One of the most difficult aspects of reforming Medicaid in any state is answering the question, “what about the dual eligibles?” These are people who are eligible for Medicare due to their age (65+) and Medicaid due to being low income. The dual eligibles constitute about 1 in 10 Medicaid beneficiaries in North Carolina, but consume about one-fourth of the program costs.
Following are three interviews I conducted (in October 2011) with Marsha Gold, a researcher at Mathematica Policy Research, and one of the nation’s foremost experts on the dual eligibles:
The most important thing to remember when discussing Medicaid, is that it is not one, homogenous program in terms of who is covered. For example, the per capita Medicaid expenditures by Medicaid on dual eligible beneficiaries was around $10,600 in 2009; for the far more numerous children covered by the program, it was $2,800, in large part owing the cost of nursing home and other long term care services for the duals. And the number of dual eligibles will inevitably grow due to the movement of baby boomers into eligibility for Medicare. Keep in mind that most of the persons who would be covered by a Medicaid expansion under the ACA in North Carolina are childless and low income adults, not the more complicated (medically) groups of dual eligibles and the long term disabled.
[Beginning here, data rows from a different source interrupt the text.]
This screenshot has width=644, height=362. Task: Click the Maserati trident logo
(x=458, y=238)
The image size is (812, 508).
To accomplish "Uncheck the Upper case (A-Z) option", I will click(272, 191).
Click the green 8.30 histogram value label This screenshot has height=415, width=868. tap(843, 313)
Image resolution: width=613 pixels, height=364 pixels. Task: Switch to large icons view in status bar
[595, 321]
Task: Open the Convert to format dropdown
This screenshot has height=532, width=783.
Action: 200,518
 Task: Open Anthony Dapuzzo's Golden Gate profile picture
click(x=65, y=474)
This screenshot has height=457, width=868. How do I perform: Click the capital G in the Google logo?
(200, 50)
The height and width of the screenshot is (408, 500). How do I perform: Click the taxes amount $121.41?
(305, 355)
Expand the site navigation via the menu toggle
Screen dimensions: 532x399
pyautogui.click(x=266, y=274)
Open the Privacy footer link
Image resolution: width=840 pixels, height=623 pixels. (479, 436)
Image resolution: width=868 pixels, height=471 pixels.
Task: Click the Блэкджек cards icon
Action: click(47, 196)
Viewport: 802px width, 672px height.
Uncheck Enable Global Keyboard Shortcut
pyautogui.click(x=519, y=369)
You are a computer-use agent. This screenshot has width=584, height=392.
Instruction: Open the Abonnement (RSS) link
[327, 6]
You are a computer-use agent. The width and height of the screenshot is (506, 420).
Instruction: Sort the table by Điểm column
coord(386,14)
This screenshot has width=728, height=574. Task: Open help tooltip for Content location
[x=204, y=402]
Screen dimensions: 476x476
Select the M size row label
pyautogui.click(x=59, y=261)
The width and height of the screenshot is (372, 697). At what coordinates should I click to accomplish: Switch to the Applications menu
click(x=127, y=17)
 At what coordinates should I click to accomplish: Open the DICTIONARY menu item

Further, regarding the language used by the Governor to describe Medicaid as broken–and then using administrative costs as the prime example–the figures on administrative costs described in the in the N.C. Audit have been called into question. As noted in the post, some of the administrative costs in other Medicaid programs are contained in the amounts of dollars spent by managed care companies. So, the much discussed N.C. audit did not provide a complete picture of what proportion of other states Medicaid program was spent on administration. This is important only because this administrative “brokenness” was the logic provided by the Governor for not expanding Medicaid. Not only was this not the case, but the expansion would add people who are on average, much better health risks than the anecdotal examples of problems that have been provided in the debate–mostly of problems with dual eligible beneficiaries and the long term disabled (and there are many problems and difficulties, first and foremost about the health of these individuals).
What is broken in Medicaid are many of the beneficiaries, particularly the dual eligibles described above. These are elderly individuals, many living in Nursing Homes, often because they are widows or widowers, and who have many complicated acute and long term care needs. Medicaid provides care for “the least of these” and that will always be very hard and expensive.